Nos conocimos una mañana en el museo Rijks de Ámsterdam. Era el guía oficial de nuestro grupo. Había sido invitada a atender la visita de último momento, ya que había llegado hacía poco y además aceptaron a mi mamá aunque el número de visitantes era alto. Llegamos temprano para no molestar a la organizadora y nos acercamos a la ventanilla donde debíamos reunirnos con el guía. Aquí encontramos a un hombre hablando con un acento francés muy marcado pero en un holandés tan fluido que enseguida me impresionó. Era grande, delgado, con el pelo y los ojos castaños. Parecía típicamente francés pero con una actitud tan alegre y amable que me sorprendí bastante. Nos preguntó las cosas habituales y después nos contó su vida. Había nacido en el sur de Francia, cerca de la frontera española y había llegado hace tres años a Holanda. Primero trabajó en Haarlem en el Museo Frans Hals, y luego se trasladó a Ámsterdam. Le gustaba la ciudad muchísimo y se alegraba de poder ir en bicicleta a todas partes. Yo todavía no me había atrevido, ya que el tráfico de bicicletas de Ámsterdam era algo fenomenal ¡y los accidentes frecuentes!

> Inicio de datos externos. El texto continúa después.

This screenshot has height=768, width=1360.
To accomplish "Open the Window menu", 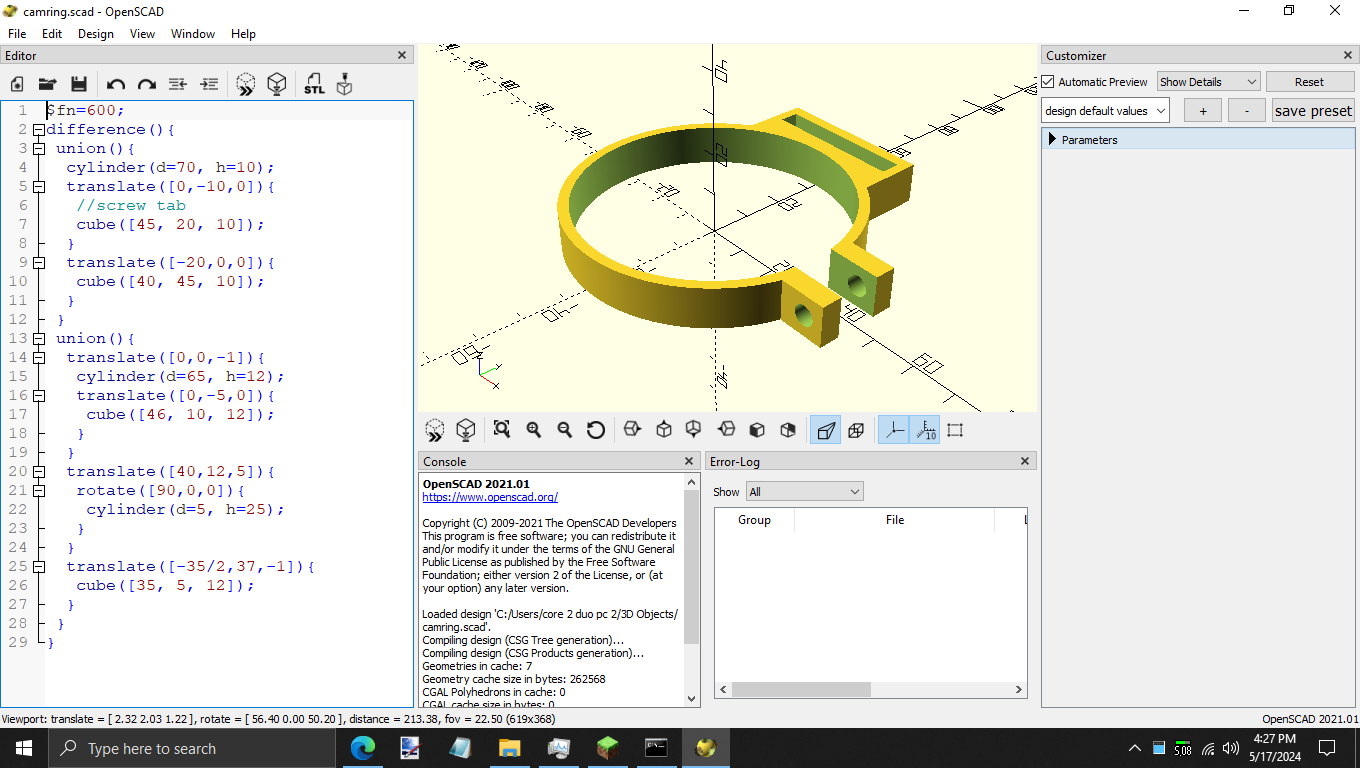I will tap(193, 33).
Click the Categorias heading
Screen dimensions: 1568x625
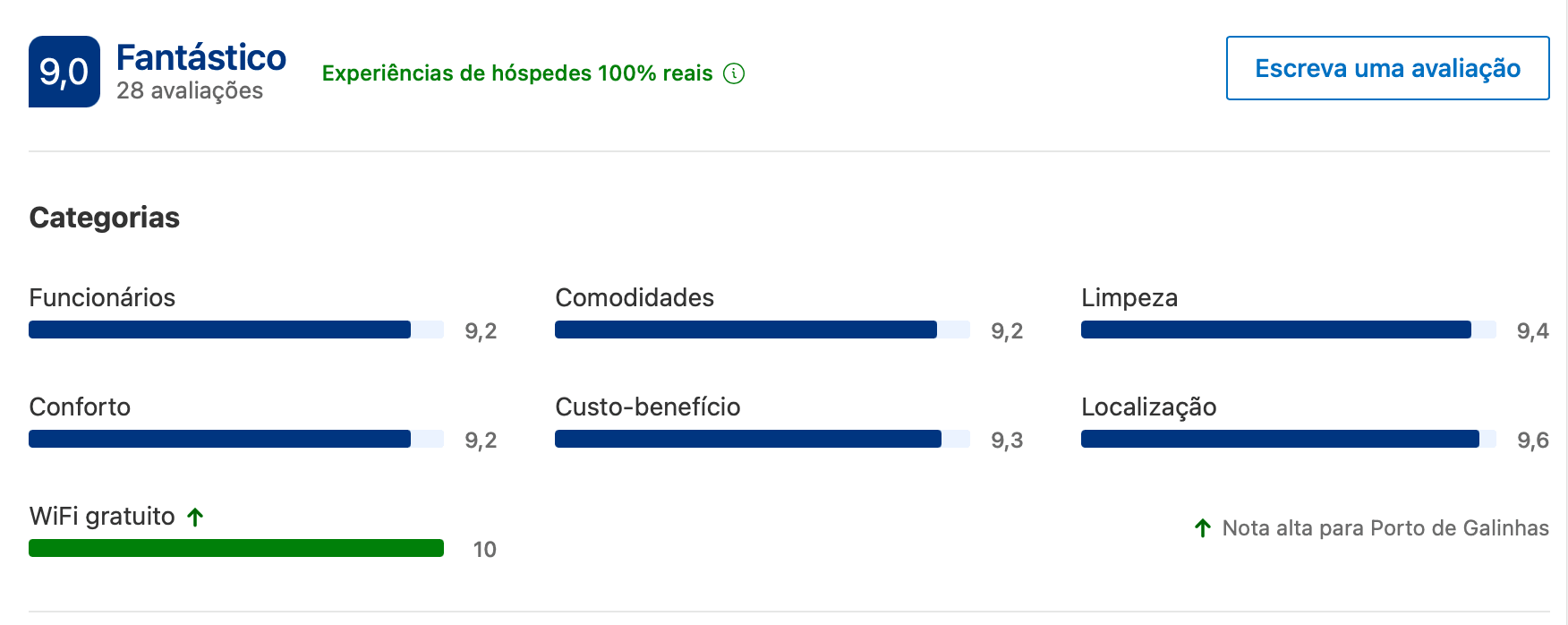(x=105, y=218)
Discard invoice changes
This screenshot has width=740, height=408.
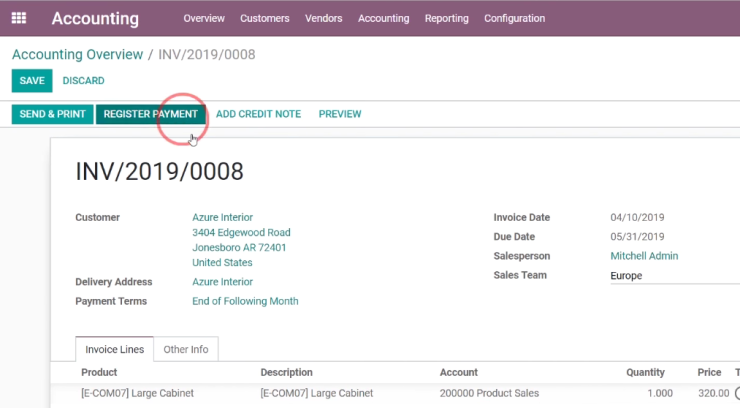pos(84,81)
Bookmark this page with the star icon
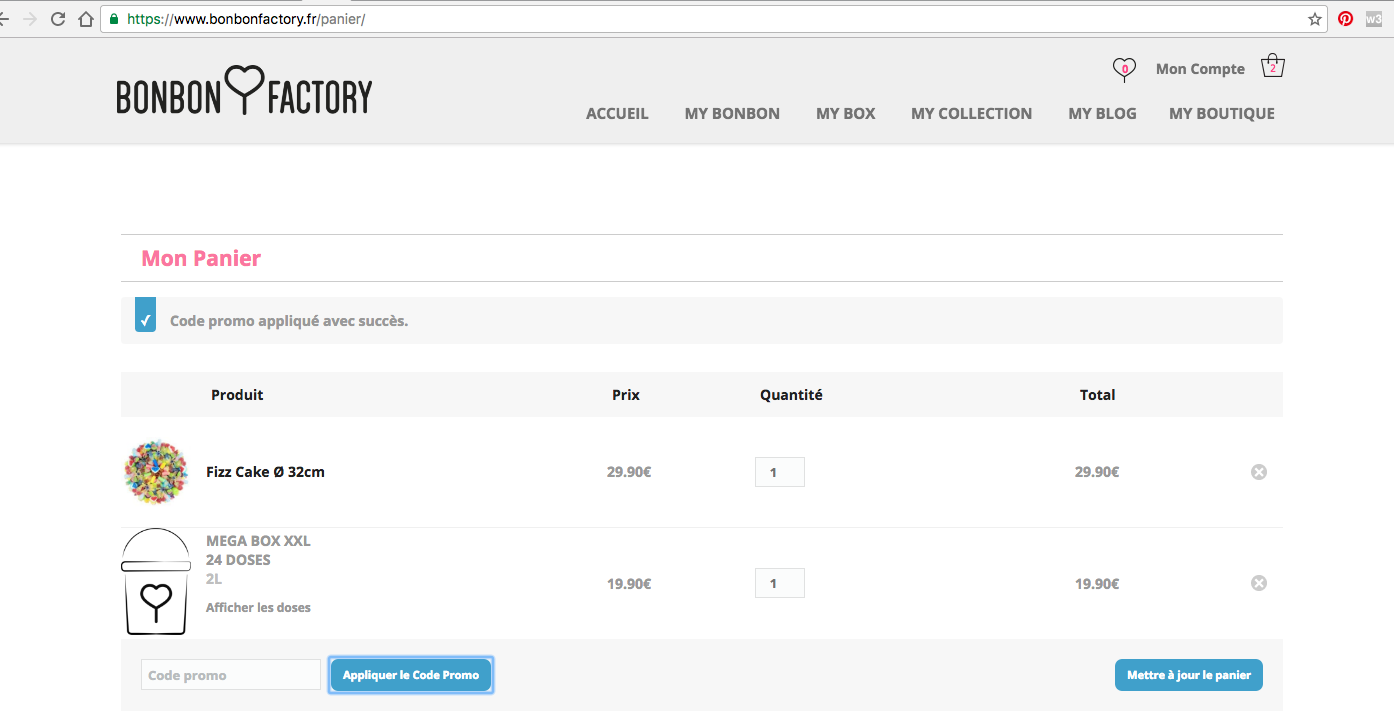Viewport: 1394px width, 714px height. pos(1315,19)
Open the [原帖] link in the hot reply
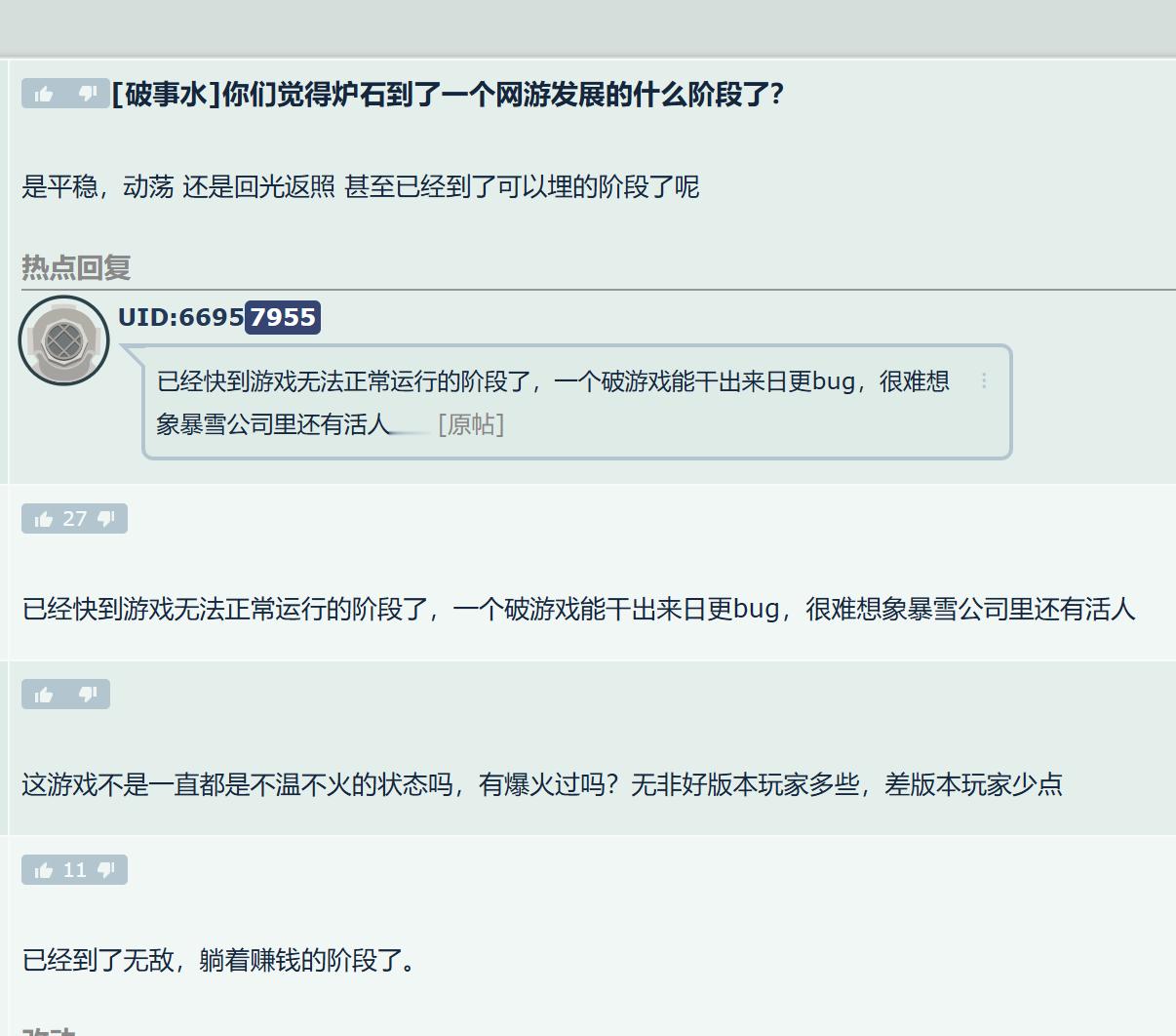The image size is (1176, 1036). click(x=471, y=423)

Su especialidad era, por supuesto, la época de oro de los maestros holandeses y nos explicó tantas cosas sobre los cuadros de Hals, Vermeer, Rembrandt y otros artistas famosos por sus naturalezas muertas, que ahora observo con más entendimiento que antes. Su estilo era informal, habló con excitación pero se paró cada vez que alguna de nosotras hizo un comentario. Lo que me sorprendió muchísimo era que se interesó por los de mi mamá. Mi mamá siempre hace comentarios pertinentes, pero como es grande y sencilla, la gente usualmente no se imagina lo que va a decir y trata de ignorarla. Francis no era así.
Poco después estaba en la calle, cerca de mi departamento, enseñando a mi hija como andar en bicicleta (una actividad dolorosa porque tuve que mantenerme inclinada), cuando de repente me saludó Francis. Vivía cerca, en un departamento, y estaba por regresar, entonces charlamos un rato. Otra vez me sorprendí por lo sincero que él era mientras hablamos.
Pasaron algunas semanas hasta que atendí una última charla con él, en el museo de Frans Hals en Haarlem.
Por fin, en la primavera, me inscribí a una conferencia en el Rijks con otra francesa y cuando llegué, platiqué con ella un rato y mencioné que conocía a Francis. Ella se descompusó y me preguntó si no me había enterado de la noticia. Francis había muerto la semana previa. Cuando no se presentó para una cita, lo encontraron en su departamento, ahorcado. Aparentemente había tratado de regresar a Francia pero como se había ido por algunos años, había perdido su lugar y no podía retomar su carrera como pretendía. Se encontró en un callejón sin salida y no vio cómo salir adelante.
Una simple cuestión de bloqueo administrativo.
El resto de la hora, pretendí escuchar la conferencia hasta que pude escaparme y lamentarme sola. Era la primavera de 2003 y un hombre talentoso y cariñoso había muerto.